Pillows are one of my all-time favourite projects. I should really get a larger couch just so I can properly display my mishmash of pillows in all their glory (you surely must have heard stranger reasons to buy a new couch, right?).

I used the back of the skirt to cut one side of the pillow on the bias and a left over piece of fabric to cut the other side on the straight of grain. To add some stability and minimize fraying both pieces were underlined with some Kona cotton and the edges were overlocked. The bias piece definitely stretched out during this process. Luckily not really noticeable in the finished pillow.

underlined and overlocked edges

I couldn’t find my invisible zippers so decided against making a closure. Instead I sewed all around the pillow right sides together leaving a small gap for turning. Then I stuffed the pillow with the filling of another pillow that was no longer being used because it had become lumpy from being washed too often. Worked brilliantly (and no my new pillow isn’t lumpy!). Finally the gap was closed with some invisible hand stitching.

Pillow straight of grain side

I love my new pillow and don’t care that it doesn’t really match with the rest of our living room décor. It is much more useful than the skirt ever would have been.

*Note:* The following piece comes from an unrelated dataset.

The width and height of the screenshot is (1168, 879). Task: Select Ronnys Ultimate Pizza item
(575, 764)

UFO busting: It’s all about the zippers

It's all about the zippers bagThe starting point for this bag was my huge stash of zippers. I wanted to create a bag that had zippers as the main feature and all of the zippers in the bag should be functional. After much deliberating I finally came up with a combination of red zippers, black canvas and red cotton fabric that matched the zippers. I must have changed my mind at least a dozen times on the exact design of the bag and which parts should be red and which should be black. This is why it took me more than a year to complete it. My original plan featured much more red fabric on the outside but as I was constructing it I found that it detracted from the zippers. In the end I even had to buy more black fabric because I didn’t have enough left to make the strap that was originally supposed to be completely red. On the inside I added a grey zipper and some grey quilting cotton for the lining of the pockets and I also used it to cover up a stupid cutting mistake.

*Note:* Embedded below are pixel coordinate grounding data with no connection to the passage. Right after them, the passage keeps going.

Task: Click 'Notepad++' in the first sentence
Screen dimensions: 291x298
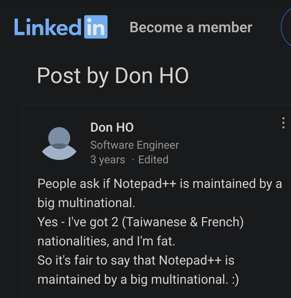Action: (x=145, y=184)
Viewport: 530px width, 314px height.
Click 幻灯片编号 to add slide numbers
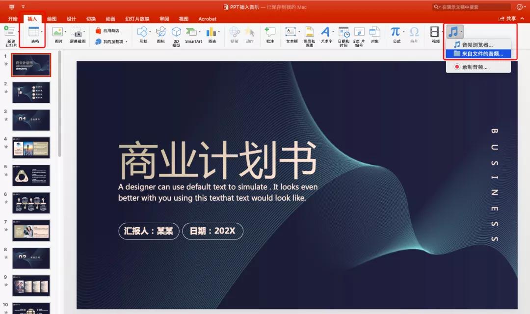click(x=359, y=32)

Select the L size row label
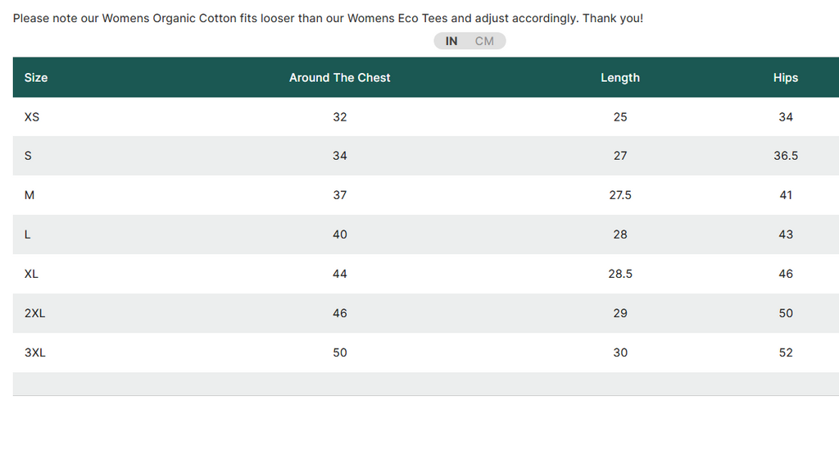pyautogui.click(x=27, y=234)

It's all about the zippers bag

Front (left) and back of bag.

The fashion fabric and lining are both interfaced with medium weight woven fusible interfacing. It gives the bag a lot of structure and as a result it can stand upright on its own and I quite like that.

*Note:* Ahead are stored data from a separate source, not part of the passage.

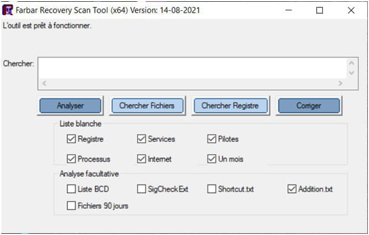Click the Farbar app icon in title bar
This screenshot has height=235, width=369.
(7, 10)
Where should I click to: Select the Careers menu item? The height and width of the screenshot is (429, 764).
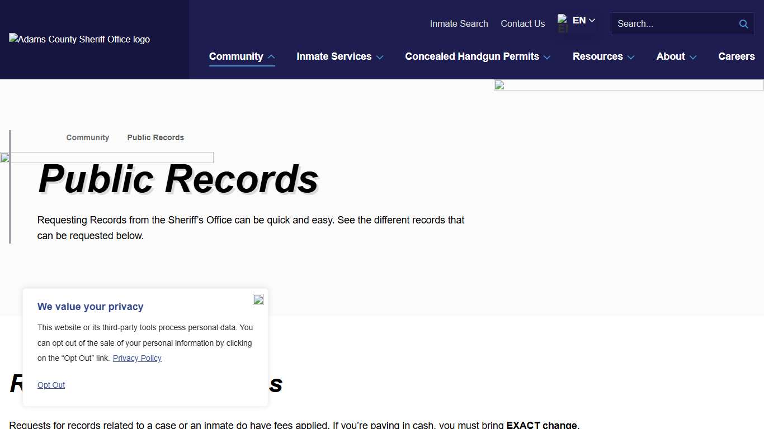[x=737, y=56]
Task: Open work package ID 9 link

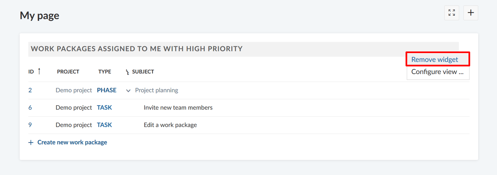Action: pos(30,125)
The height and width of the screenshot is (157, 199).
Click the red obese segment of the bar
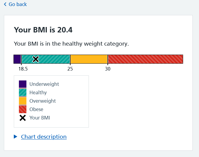pyautogui.click(x=145, y=59)
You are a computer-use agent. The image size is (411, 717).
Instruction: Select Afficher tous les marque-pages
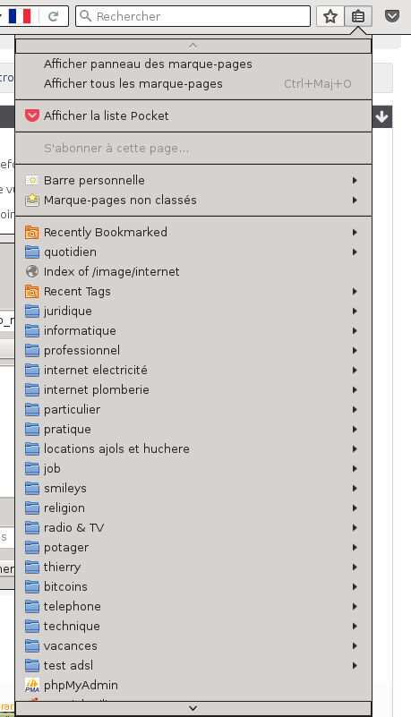coord(193,83)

140221_bag_topThe finished dimensions (l x w x h) are 20 x 7 x 35 cm (8” x 2 4/5” x 14”). It opens with a top zipper.

The front features 3 small zipper pockets and the back one large zipper pocket. (I love pockets!)

The lining has a zipper pocket on one side and a divided patch pocket on the other side. These are great for holding my phone, wallet and keys.

pockets in bag lining

Lining pulled to the outside.

The adjustable shoulder strap is attached asymmetrically to the front and back. I really like this detail because it is a bit quirky. The D-rings that hold the strap are attached to the bag via fabric tabs. I took some pictures during the construction of the shoulder strap so a tutorial on how to make an adjustable strap is coming soon!

Adjustable shoulder strapThis bag is very much me and I suspect that I will use it often. If I want to bring a book or a newspaper on the train I can easily fit it in this bag. In my old bag I can only fit a small paperback. During the year it took me to construct it I often thought that it would have been nice if this bag had already been finished when my other bags were too small or way too big for what I wanted to take with me. I am happy this UFO is finally busted and I call the result a great success!

it's all about the zippers

UFO Busting: Self-drafted A-line skirt

I proudly present what may very well be the best fitting skirt I have ever had. I made the pattern following (most of the) instructions from Craftsy’s “Design and sew an a-line skirt” class. The fit of this skirt is so much better than any RTW skirt I have been able to find. The main reason I hardly ever used to wear a skirt is that I simply didn’t have any good fitting ones. Usually, when I tried on a RTW skirt it was either way too large at the waist or way too tight at the hip. Now I want to make lots more!

Denim A-line skirt

This quite simple skirt turned into an UFO because I probably used inaccurate measurements when I drafted my first pattern months ago. My muslin looked hideous. I decided to toss it and start from scratch. This time, I marked the exact location of my waist, hip and desired hem line on my body so that I would be sure to measure in the right location and also have accurate waist-hip and waist-hemline measurements.

I still had to tweak the side seam between waist and hip quite a bit in my muslin because the difference between those two measurements is quite large due to my pear shape. Perhaps I could get it to fit even better in that region in a next version but for now I’m very pleased with how it looks.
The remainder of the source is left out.